TASK BRIEF
Reproduce word for word the part of the health-research passage below that starts at "We downloaded over" and stops after "patient safety issues.".

EXCERPTED PASSAGE
---
Tracking self-medicating behavior

We automatically analyzed 1.6 million Twitter messages that mentioned the names of OTC drugs and counted how often these were mentioned in the context of various illnesses/ailments. We found that some anecdotally popular methods of self-medication were also prominent on Twitter, such as using antihistamines as sleep aids. We also discovered that a large number of users reported taking antibiotics for influenza, confirming a result previously described in the literature.
  • Michael J. Paul and Mark Dredze. You are what you Tweet: Analyzing Twitter for Public Health. International AAAI Conference on Weblogs and Social Media (ICWSM), Barcelona, Spain. July 2011. [PDF]

Measuring healthcare quality via doctor reviews

We downloaded over 50,000 reviews from RateMDs.com, a website where patients write reviews of their healthcare providers. The goal was to automatically discover the prominent themes that are described in the text of a large number of reviews to identify the issues that are most important to patients. We are currently working to see how the patient perspective varies across geographic region, and to evaluate whether the perceptions described in the reviews correlate with known metrics of provider quality. There is also potential to analyze these reviews to understand more specific concerns, such as patient safety issues.
  • Michael J. Paul, Byron C. Wallace, Mark Dredze. What Affects Patient (Dis)satisfaction? Analyzing Online Doctor Ratings with a Joint Topic-Sentiment Model. AAAI Workshop on Expanding the Boundaries of Health Informatics Using AI (HIAI), Bellevue, WA. July 2013. [PDF]

Quantifying Mental Health Using Social Media

The ubiquity of social media provides a rich opportunity to enhance the data available to mental health clinicians and researchers, allowing better-informed and better-equipped mental health research. We are investigating the potential of social media data for a number of mental illnesses, including post-traumatic stress disorder (PTSD), major depressive disorder, bipolar disorder, and seasonal affective disorder.
  • Glen Coppersmith, Mark Dredze, Craig Harman. Quantifying Mental Health Signals in Twitter. ACL Workshop on Computational Linguistics and Clinical Psychology, 2014.
---
EXTRACTED RECORDS

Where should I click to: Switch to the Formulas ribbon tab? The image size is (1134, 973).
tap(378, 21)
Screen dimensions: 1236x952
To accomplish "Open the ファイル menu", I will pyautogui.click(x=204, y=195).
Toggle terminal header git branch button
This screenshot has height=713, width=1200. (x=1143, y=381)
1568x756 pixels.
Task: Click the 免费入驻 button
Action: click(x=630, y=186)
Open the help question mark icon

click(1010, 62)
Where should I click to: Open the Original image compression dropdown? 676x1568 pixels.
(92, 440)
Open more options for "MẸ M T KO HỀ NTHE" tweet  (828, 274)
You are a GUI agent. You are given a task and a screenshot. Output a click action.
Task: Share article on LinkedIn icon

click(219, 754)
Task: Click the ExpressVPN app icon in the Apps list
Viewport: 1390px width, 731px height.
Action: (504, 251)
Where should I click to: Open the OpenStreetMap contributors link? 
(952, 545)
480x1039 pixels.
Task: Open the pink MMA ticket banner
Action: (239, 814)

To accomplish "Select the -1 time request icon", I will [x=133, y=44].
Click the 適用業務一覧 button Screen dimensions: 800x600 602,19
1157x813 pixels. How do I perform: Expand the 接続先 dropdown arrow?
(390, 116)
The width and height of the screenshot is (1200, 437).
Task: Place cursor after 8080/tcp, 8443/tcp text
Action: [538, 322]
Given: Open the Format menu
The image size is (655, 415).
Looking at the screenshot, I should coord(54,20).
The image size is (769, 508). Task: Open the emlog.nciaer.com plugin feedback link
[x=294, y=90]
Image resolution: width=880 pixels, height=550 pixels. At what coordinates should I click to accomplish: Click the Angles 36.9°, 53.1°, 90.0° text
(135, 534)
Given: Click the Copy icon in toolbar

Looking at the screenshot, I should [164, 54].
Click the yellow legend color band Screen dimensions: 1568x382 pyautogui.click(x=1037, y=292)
---
RESULT OF THIS EXERCISE
We downloaded over 50,000 reviews from RateMDs.com, a website where patients write reviews of their healthcare providers. The goal was to automatically discover the prominent themes that are described in the text of a large number of reviews to identify the issues that are most important to patients. We are currently working to see how the patient perspective varies across geographic region, and to evaluate whether the perceptions described in the reviews correlate with known metrics of provider quality. There is also potential to analyze these reviews to understand more specific concerns, such as patient safety issues.